Again, in the tremendous Midsummer Day’s battle in the harbour of Sluys, the “Trafalgar of the Middle Ages,” although to most people the event is barely a schoolbook memory—the great naval victory that made Creçy possible—once more the Ship-and-Lion flag at the masthead of vessels from the four Kent ports was to the fore, well up in the van of King Edward’s attacking fleet and in the thickest of the fighting. And at the battle of “Espagnols-sur-Mer,” off Winchelsea, where again Edward the Third fought in person, together with the Black Prince; off St. Mahé; and at Harfleur, covering Henry the Fifth’s landing for the march that ended at Agincourt, and in many another hard-fought action in the Narrow Seas after that, Kentish men in the Kentish ships of the Ports’ Navy full well played their part.
It was oak from the Weald of Kent for the most part that built the men-of-war of Queen Elizabeth’s fleet which drove the Spanish Armada through the Channel and North Sea to its doom on the reefs of Stornaway and the quicksands of Connemara—ships timbered and planked with oak from the Kentish Weald, and shaped and framed and clamped together in the Kentish Dockyards of Deptford and Woolwich. Phineas Pett, a Kentish man by birth, designed and built the famous Sovereign of the Seas; and his grandson, Sir Phineas Pett, designed and built our first Britannia. The Great Harry was mostly built of Kentish oak; as was, at a later day, Sir Richard Grenville’s “little” Revenge, and, at a still later day, Nelson’s Victory, launched at Chatham.

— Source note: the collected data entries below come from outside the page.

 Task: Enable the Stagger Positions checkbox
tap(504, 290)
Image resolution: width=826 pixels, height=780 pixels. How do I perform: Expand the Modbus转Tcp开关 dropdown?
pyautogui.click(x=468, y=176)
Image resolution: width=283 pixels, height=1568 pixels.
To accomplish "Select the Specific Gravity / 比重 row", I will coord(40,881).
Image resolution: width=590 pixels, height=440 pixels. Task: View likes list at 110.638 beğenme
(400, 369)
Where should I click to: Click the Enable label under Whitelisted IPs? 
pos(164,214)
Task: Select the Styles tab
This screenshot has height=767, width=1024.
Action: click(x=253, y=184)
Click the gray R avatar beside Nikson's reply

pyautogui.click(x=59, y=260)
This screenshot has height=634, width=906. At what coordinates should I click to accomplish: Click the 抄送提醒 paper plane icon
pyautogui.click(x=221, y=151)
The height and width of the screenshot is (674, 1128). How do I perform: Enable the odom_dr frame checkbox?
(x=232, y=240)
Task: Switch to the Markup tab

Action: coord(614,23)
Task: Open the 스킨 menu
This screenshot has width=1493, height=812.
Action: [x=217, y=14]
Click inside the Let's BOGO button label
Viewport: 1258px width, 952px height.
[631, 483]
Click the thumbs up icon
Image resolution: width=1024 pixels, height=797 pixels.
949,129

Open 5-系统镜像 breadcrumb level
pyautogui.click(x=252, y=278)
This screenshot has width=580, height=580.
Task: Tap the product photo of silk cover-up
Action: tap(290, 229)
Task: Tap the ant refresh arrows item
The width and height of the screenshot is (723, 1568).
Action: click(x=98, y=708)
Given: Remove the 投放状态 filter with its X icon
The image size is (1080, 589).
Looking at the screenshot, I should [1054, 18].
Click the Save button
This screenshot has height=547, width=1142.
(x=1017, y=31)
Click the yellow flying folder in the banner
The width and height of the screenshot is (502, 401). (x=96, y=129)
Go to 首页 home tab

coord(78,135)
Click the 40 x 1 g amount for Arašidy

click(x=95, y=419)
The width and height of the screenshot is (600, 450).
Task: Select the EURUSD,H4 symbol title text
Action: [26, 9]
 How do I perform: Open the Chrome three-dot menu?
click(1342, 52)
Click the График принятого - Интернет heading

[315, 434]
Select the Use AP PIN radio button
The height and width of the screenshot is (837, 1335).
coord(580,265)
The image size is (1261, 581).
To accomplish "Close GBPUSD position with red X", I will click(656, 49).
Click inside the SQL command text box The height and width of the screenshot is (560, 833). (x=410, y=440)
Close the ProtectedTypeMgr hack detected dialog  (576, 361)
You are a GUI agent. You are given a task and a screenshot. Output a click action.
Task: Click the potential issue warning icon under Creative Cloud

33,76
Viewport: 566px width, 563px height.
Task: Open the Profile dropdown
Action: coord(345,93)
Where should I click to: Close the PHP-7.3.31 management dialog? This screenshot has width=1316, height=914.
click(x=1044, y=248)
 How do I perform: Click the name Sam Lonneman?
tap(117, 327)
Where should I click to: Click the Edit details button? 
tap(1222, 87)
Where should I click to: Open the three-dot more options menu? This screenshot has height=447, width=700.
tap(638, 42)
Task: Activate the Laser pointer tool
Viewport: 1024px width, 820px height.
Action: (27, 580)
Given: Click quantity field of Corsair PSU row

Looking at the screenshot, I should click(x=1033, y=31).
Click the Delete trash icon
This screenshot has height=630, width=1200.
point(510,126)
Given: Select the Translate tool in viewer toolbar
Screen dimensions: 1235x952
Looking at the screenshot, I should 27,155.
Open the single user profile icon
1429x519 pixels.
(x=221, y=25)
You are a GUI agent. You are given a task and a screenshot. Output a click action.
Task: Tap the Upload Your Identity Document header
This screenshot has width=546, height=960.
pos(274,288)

It was a Man of Kent who, as admiral in chief command, planned and gave the order for the capture of Gibraltar. It was another Man of Kent who, as admiral second in command, carried that order out. Sir George Rooke, one of the Rookes of Monk’s Horton, Kent—by far the ablest sea-officer in the British service in the hundred years between Blake and Hawke—was the Commander-in-Chief before Gibraltar. Byng, Sir George Byng, was the second in command—the elder of the two Byngs known to naval history, “Mediterranean Byng,” as he was called in the Navy in connection with a later exploit of his, and remembered nowadays as the Byng who beat the enemy and was not shot. He became Lord Viscount Torrington, and may, in like manner, be distinguished from the other Lord Torrington of naval history (Arthur Herbert) as the Torrington who beat the enemy and was not court-martialled and broke.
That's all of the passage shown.